Things you may want to know about Indus Waters Treaty

The treaty was signed on September 19, 1960 in Karachi by India’s first prime minister Jawaharlal Nehru and the Pakistani President Ayub Khan.


“Blood and water cannot flow together”, said Prime Minister Narendra Modi after the recent attack by Pakistan backed militants on an Indian army base located at Uri in Kashmir.

He was referring to the waters of the river Indus or Sindhu and its tributaries which flow from India into Pakistan.

We have recently witnessed the clash between the people of Tamil Nadu and Karnataka over the water of the Cauvery river.

But in the case of the Indus river, India and Pakistan have been sharing the water peacefully for more than five decades.

And all the credit of this peaceful sharing of water goes to a treaty between the two countries brokered by the World Bank. Here are some details of the Indus Waters Treaty:

1. The treaty was signed on September 19, 1960 in Karachi by India’s first prime minister Jawaharlal Nehru and the Pakistani President Ayub Khan.

2. According to the treaty, the water of the three Eastern rivers of the Indus system – Beas, Ravi and Sutlej – are to be used by India, while Pakistan be entitled to the water of the three Western rivers of the system – the Indus, the Chenab and the Jhelum.

In a cooperative stance, India agreed to use only 20% of all the waters flowed in the Indus rivers system.

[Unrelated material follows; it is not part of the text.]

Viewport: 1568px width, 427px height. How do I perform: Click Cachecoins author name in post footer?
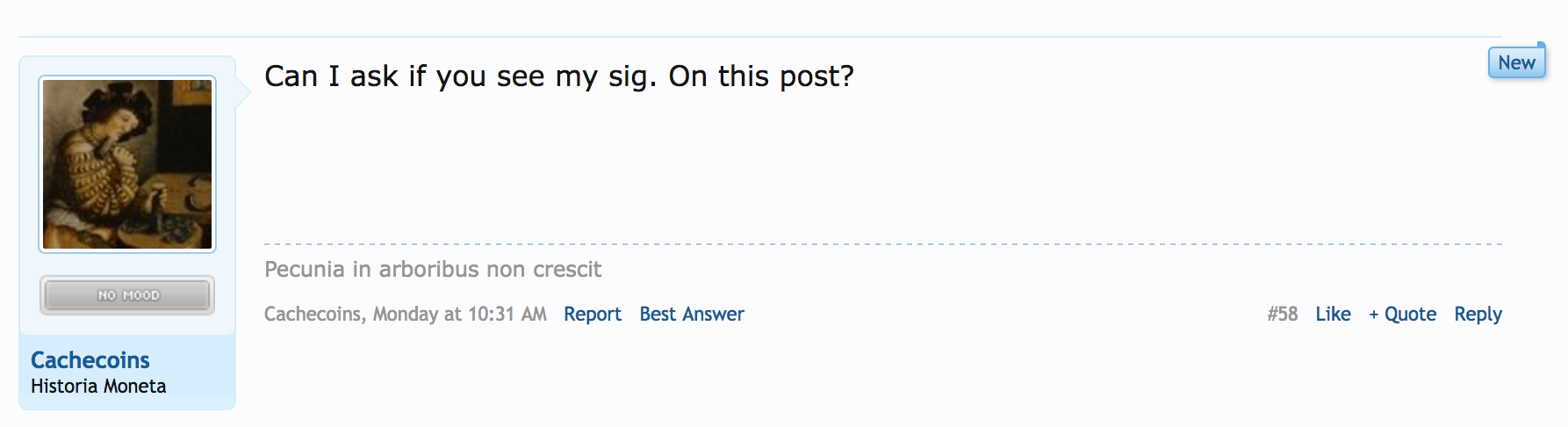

3. To look over the treaty provisions, a Permanent Indus Commission was set up which included officials from both the countries.

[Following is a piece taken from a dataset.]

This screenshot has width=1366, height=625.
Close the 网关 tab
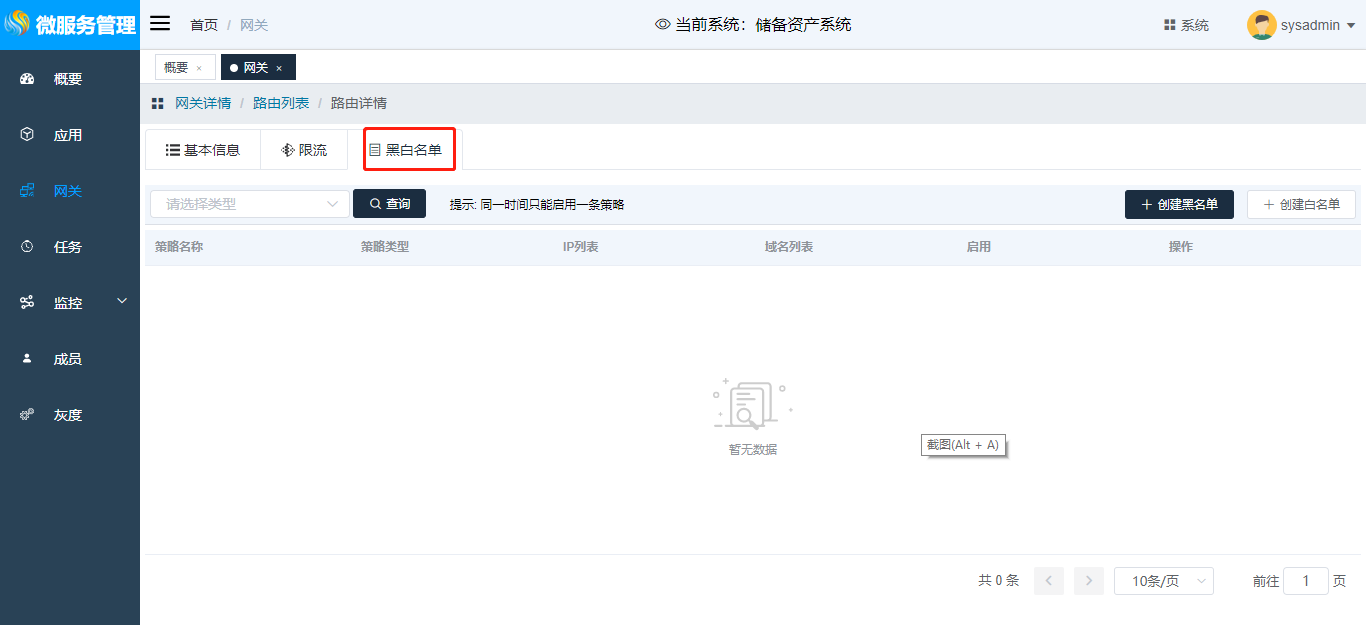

4. The treaty has so far survived the three major wars between the two countries and continuous proxy war sponsored by Pakistan.

It is one of the best examples of international cooperation in the history of modern world.

5. The importance of this treaty for Pakistan is immense. The agrarian and many other economic activities of the northern areas of Pakistan depend on the flow of river Indus. But the rivers flows from India.

So, if India had not signed this treaty and diverted the waters of the Indus and its tributaries artificially, Pakistan would have been devastated by drought.

Modi wanted to exploit this strategic advantage following the attack on Uri to compel Pakistani to end its proxy war against India.

As India reviewed the Indus Water Treaty with a veiled warning that the 56-year-old deal might be scrapped, Pakistan government announced that any kind of revision of the existing treaty provisions by India will be treated as a hostile act or “act of war”.

Pakistan also moved to the International Court of Justice and the World Bank to stop India from unilaterally reviewing the treaty, reported NDTV.

It claimed on Wednesday that the World Bank would be deciding the issue in the next few days.